選択肢をフル活用するミランの知将 ピオリの手腕は逆境のなかで渋く光る

好調ミランを指揮するピオリ監督 photo/Getty Images

どんな状況でも勝ちを拾える集団に

FWズラタン・イブラヒモビッチが離脱すれば、ACミランの勢いは止まる。2020-21シーズンに快進撃を披露するロッソネリに関して、当初はこのような考えを持っていた人も多かったことだろう。2020年冬の移籍市場で復帰して以降、39歳という高齢ながらもチームの中心としてミランを牽引し続ける大ベテラン。とはいえ、彼抜きでの試合となった場合、大きく調子を崩してしまう可能性は常にミランの懸念材料だった。

しかし、そんな心配は杞憂に終わりそうだ。今季、何度かイブラヒモビッチ不在の中で試合をこなしてきたミランだが、今のところそこまで大きな影響は見られない。たしかに攻撃力の低下は垣間見えたものの、当初の予想からすればそれは微々たるものと言えるだろう。代役選手たちの奮闘により、現在のミランはシーズン開幕当初ほど“イブラ依存”と揶揄されることも少なくなった印象だ。イブラヒモビッチを中心としつつも、大ベテランに頼り切りというわけではなくなったミラン。若いチームは今、本当の強さを手に入れようとしている。

そんなミランを作り上げた最大の功労者がステファノ・ピオリ監督だ。同監督はチームづくりをするうえで、これまで徹底したリスクマネジメントを行なってきた。主力が不在の間にどう戦うか。これを常に意識し、指揮官はチーム全体のレベルを底上げすることに成功している。その時々によって失ったピースを補う手腕は、称賛されて然るべきものだろう。周囲の予想通り、今季イブラヒモビッチは何度か戦線を離脱する期間もあったが、ピオリ監督はFWアンテ・レビッチやFWラファエル・レオンのCF起用でエース不在の間を乗り切っている。エースに比べればその存在感はやや見劣りするかもしれないが、そういう状況で勝ち点を拾えたからこそミランは現在もセリエAで首位をキープすることができているのだ。

普段は右SBとしてプレイするカラブリア。敗れこそしたものの、第16節のユヴェントス戦では1得点を挙げるなど守備的MFとして素晴らしいパフォーマンスを披露した photo/Getty Images

手腕が光ったのはイブラの事例以外にも

ピオリ監督の手腕が光ったのは、なにもイブラヒモビッチの代役を見極めたときに限らない。中盤セントラルの位置に欠員が出れば、普段右サイドバックを務めるDFダビデ・カラブリアを登用。チームのチャンスメイクを一手に担うMFハカン・チャルハノールが離脱となれば、レオンやブラヒム・ディアスにトップ下を任せる。代役選手が大活躍とまではいかなかったが、今季ピオリ監督は主力が不在でも大崩れしないチームを作り上げることに成功した。そう言っても差し支えはないだろう。

加えて注目したいのは、不慣れであったり、久しくプレイしていなかったポジションを任された選手がことごとく落ち着いて試合に入れている点だ。これはカラブリアの中盤起用の際に顕著だったことだが、一体なぜ彼らはいきなりのコンバートにうまく対応できたのか。
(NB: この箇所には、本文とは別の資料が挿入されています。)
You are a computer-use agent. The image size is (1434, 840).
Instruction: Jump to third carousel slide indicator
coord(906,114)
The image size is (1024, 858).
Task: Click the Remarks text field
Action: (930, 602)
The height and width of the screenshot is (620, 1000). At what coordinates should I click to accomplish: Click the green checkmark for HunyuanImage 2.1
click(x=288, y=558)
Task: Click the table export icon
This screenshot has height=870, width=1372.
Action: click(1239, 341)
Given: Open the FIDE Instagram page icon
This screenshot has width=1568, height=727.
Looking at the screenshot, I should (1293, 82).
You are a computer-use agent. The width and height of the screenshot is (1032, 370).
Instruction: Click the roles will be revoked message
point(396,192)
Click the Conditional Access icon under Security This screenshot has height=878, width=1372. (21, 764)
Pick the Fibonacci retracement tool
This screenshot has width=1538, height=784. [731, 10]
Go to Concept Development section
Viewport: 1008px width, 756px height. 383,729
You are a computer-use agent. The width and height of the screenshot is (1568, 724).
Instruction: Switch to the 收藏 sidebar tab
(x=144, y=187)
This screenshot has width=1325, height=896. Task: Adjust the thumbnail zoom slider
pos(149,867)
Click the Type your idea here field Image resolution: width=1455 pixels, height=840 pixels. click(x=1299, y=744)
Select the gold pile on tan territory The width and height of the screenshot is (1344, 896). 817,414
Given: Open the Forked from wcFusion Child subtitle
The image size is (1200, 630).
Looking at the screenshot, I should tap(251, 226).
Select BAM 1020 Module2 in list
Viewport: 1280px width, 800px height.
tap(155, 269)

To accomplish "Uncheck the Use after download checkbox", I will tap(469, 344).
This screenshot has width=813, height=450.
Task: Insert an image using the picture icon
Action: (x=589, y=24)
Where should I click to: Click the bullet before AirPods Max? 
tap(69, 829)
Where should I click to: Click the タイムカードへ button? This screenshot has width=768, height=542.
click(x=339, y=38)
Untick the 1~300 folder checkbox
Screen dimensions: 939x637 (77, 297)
それは、普段ピオリ監督が選手たちに求める役割を明確に伝えていることが関係しているのだろう。実際、カラブリアはこの一時的なポジション変更について、のちに「ピオリのサッカーは規律が明確だから、少し役割や戦術が変わったところで動きに大きな変化はないのさ。メカニズムさえ理解していれば問題ない」と語っている。どんなときも、チーム全体が共有しているビジョンは変わらない。仕事の内容は違えど、各自自分がすべきことは理解しているというわけだ。選手個々の能力によって多少クオリティに変化はつくものの、代役選手たちのプレイに戸惑いが見えないのはこうした意識の共有がなされている成果と言える。

スカッドに主力が揃った場合にのみ、圧倒的な爆発力を披露するチームというのは少なくない。しかし、今季のミランはピオリ監督の巧みなマネジメントによってそういった“よくあるチーム”の範疇を超える存在になりつつあると言っていいのではないだろうか。まだまだディティールで詰めるべき部分はあるものの、層の厚いチームの原型ができてきたロッソネリ。長かった暗黒時代を乗り越え、ミランは再び長期的な強さを手に入れようとしているのかもしれない。